Integrating Electric Ambipolar Effect for High-Performance Zinc Bromide Batteries
Wenda Li, Hengyue Xu, Shanzhe Ke, Hongyi Zhang, Hao Chen, Gaijuan Guo, Xuanyi Xiong, Shiyao Zhang, Jianwei Fu, Chengbin Jing, Jiangong Cheng, Shaohua Liu
Abstract
Abstract The coupling of fast redox kinetics, high-energy density, and prolonged lifespan is a permanent aspiration for aqueous rechargeable zinc batteries, but which has been severely hampered by a narrow voltage range and suboptimal compatibility between the electrolytes and electrodes.
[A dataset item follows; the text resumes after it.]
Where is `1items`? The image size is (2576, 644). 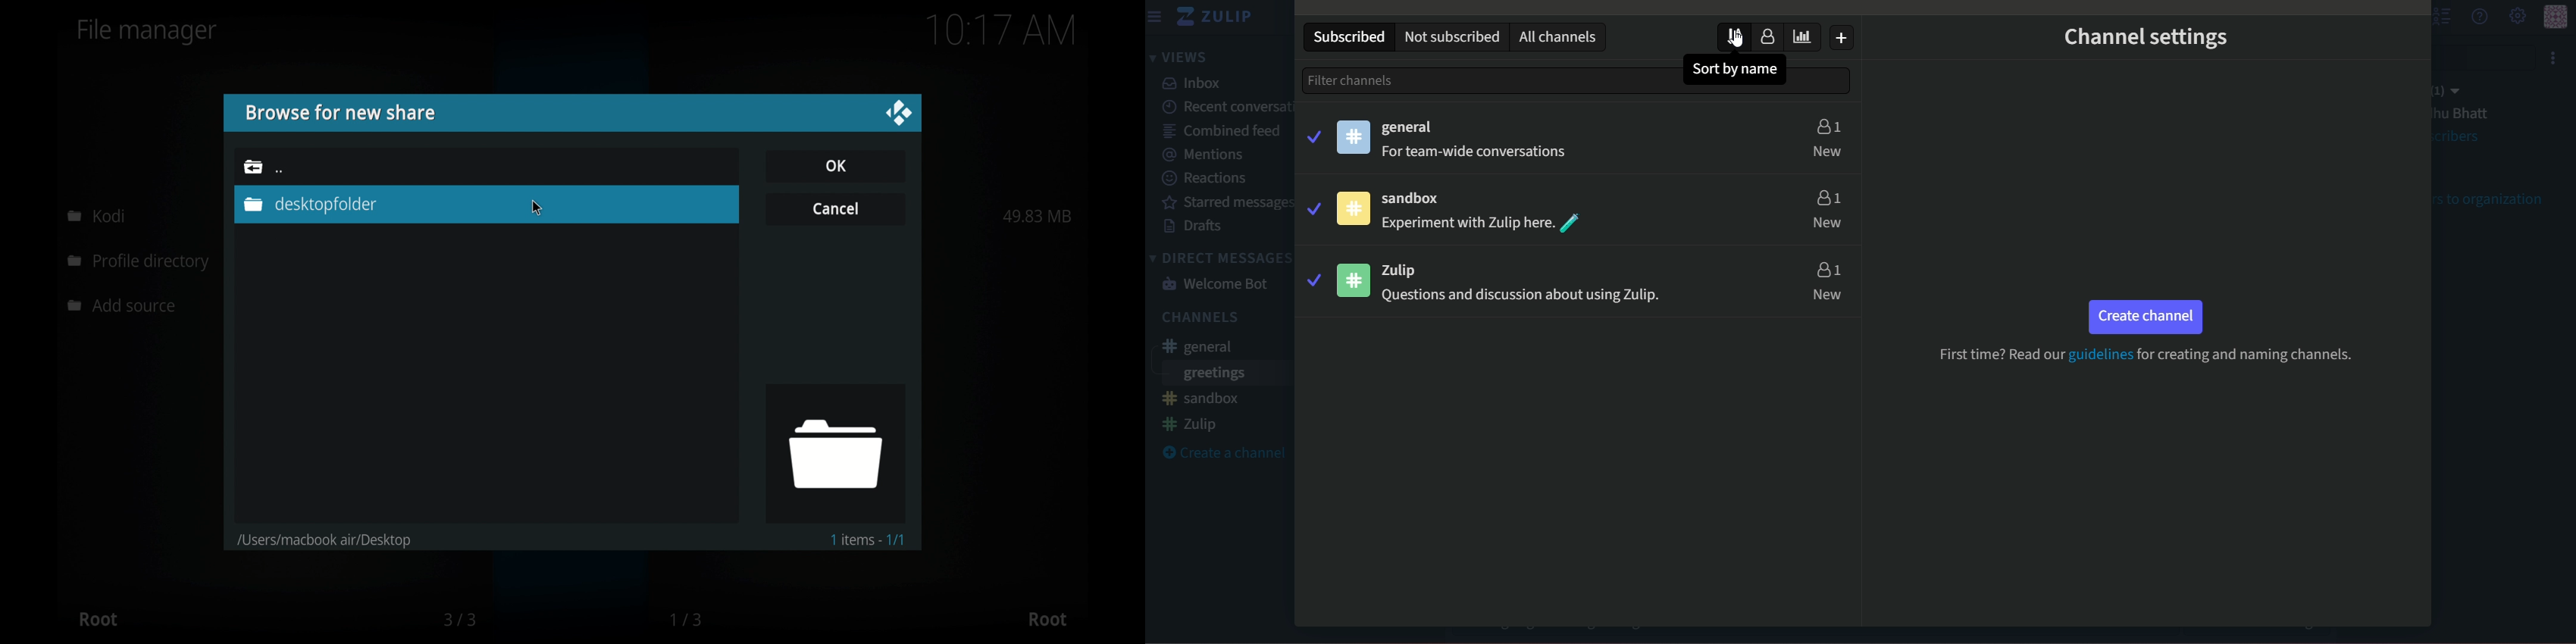 1items is located at coordinates (867, 539).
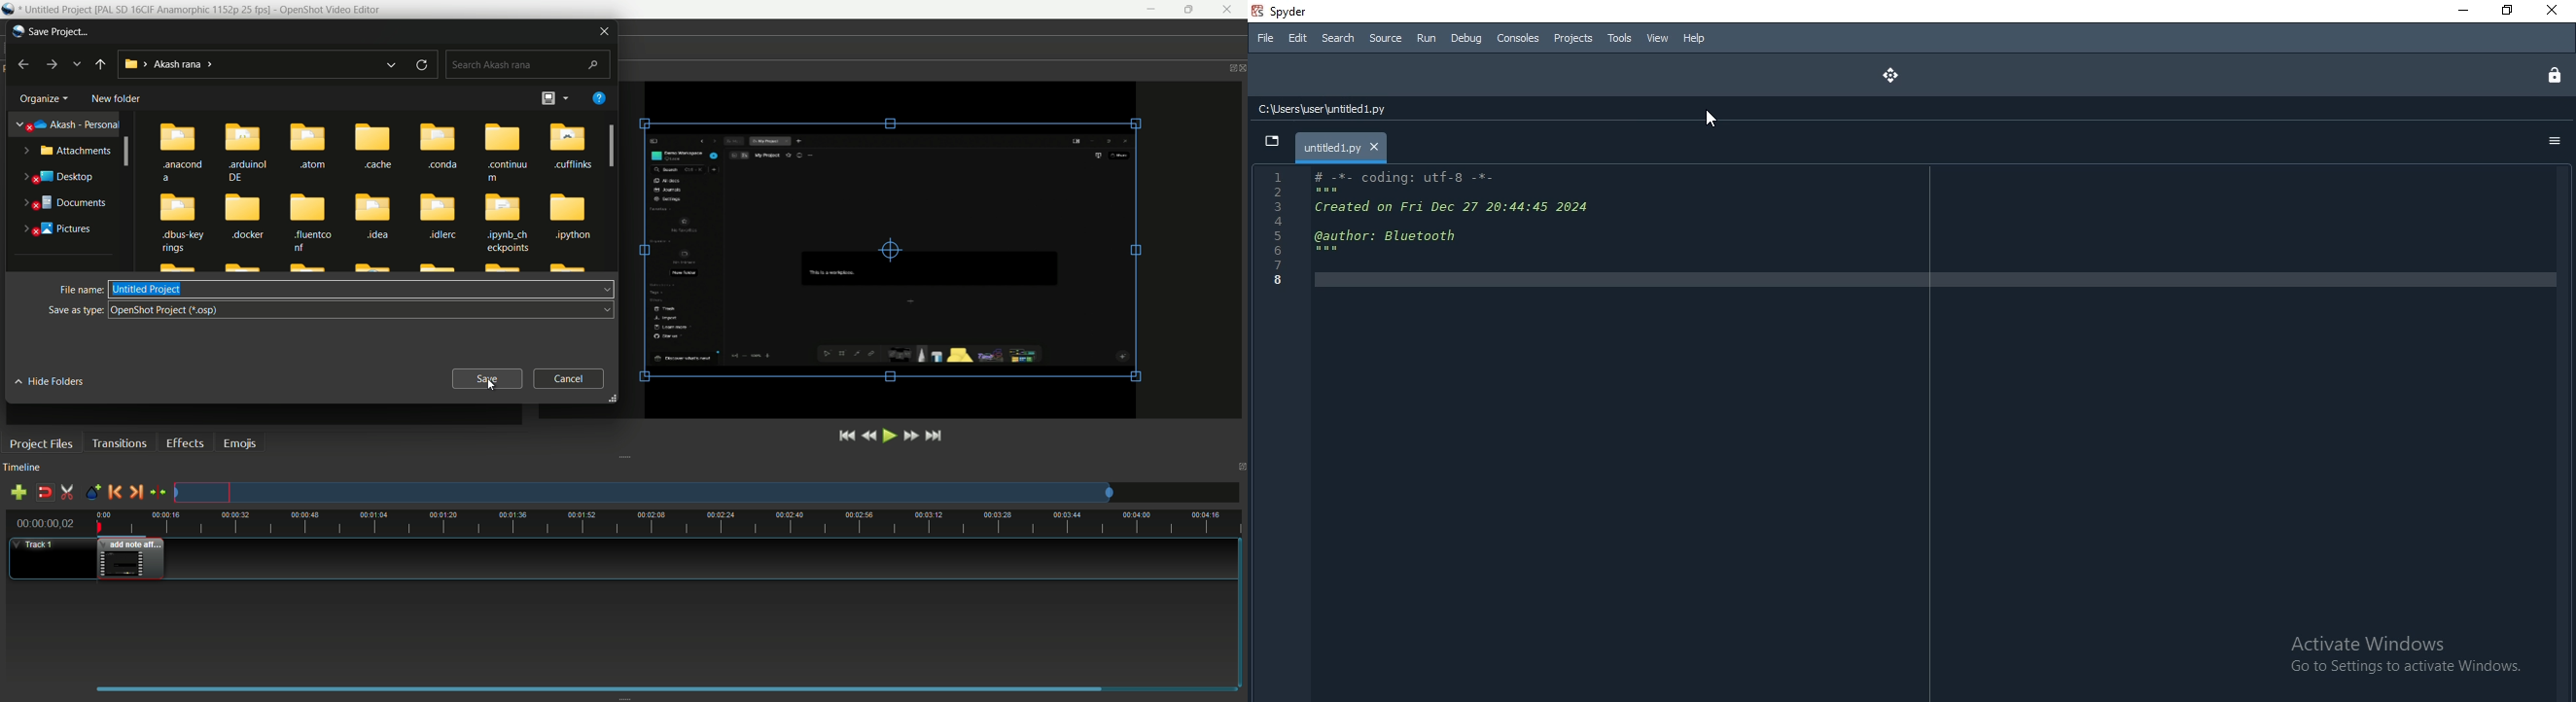  I want to click on maximize, so click(1192, 10).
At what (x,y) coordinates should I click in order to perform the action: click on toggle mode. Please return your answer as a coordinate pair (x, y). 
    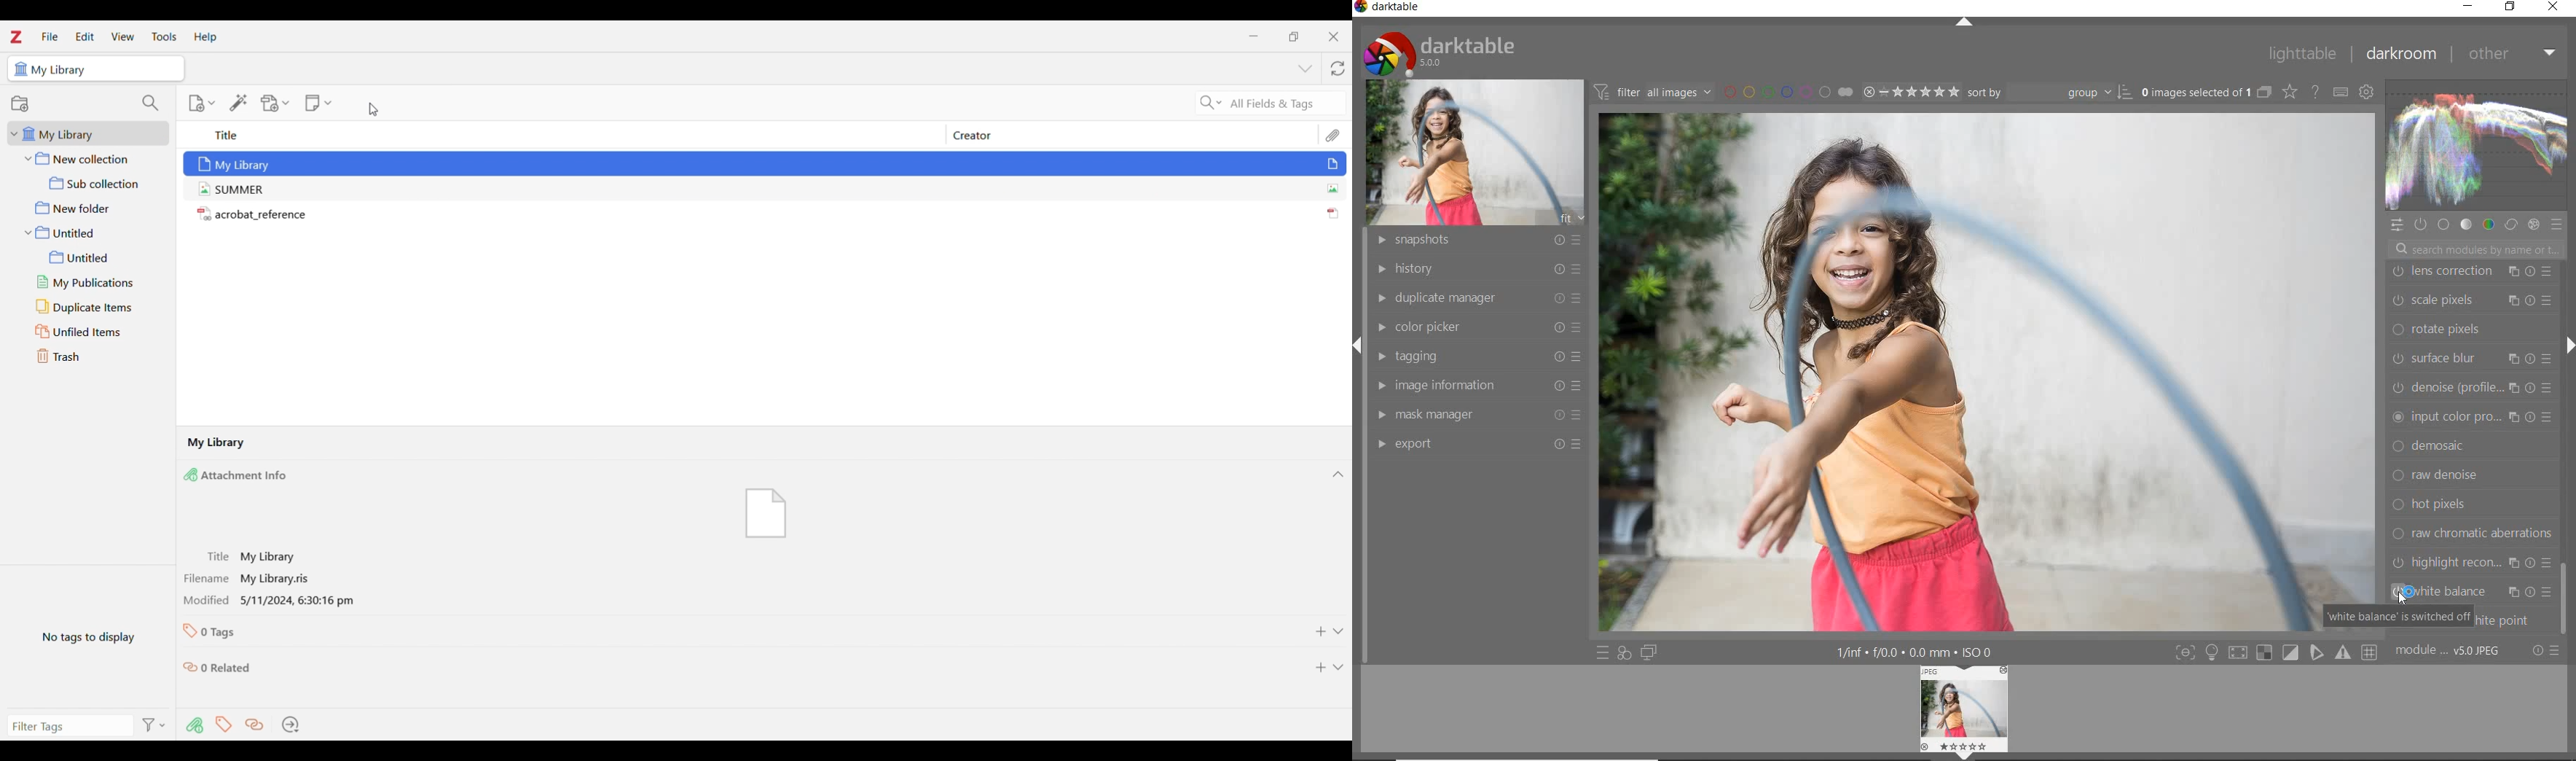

Here, we unprecedentedly introduced an electric ambipolar effect for synergistic manipulation on Zn 2+ ternary-hydrated eutectic electrolyte (ZTE) enabling high-performance Zn-Br 2 batteries. The electric ambipolar effect motivates strong dipole interactions among hydrated perchlorates and bipolar ligands of L-carnitine (L-CN) and sulfamide, which reorganized primary cations solvation sheath in a manner of forming Zn[(L-CN)(SA)(H 2 O) 4 ] 2+ configuration and dynamically restricting desolvated H 2 O molecules, thus ensuring a broadened electrochemical window of 2.9 V coupled with high ionic conductivity. Noticeably, L-CN affords an electrostatic shielding effect and an in situ construction of organic–inorganic interphase, endowing oriented Zn anode plating/stripping reversibly for over 2400 h. Therefore, with the synergy of electro/nucleophilicity and exceptional compatibility, the ZTE electrolyte dynamically boosts the conversion redox of Zn-Br 2 batteries in terms of high specific capacity and stable cycling performance. These findings open a window for designing electrolytes with synergetic chemical stability and compatibility toward advanced zinc-ion batteries.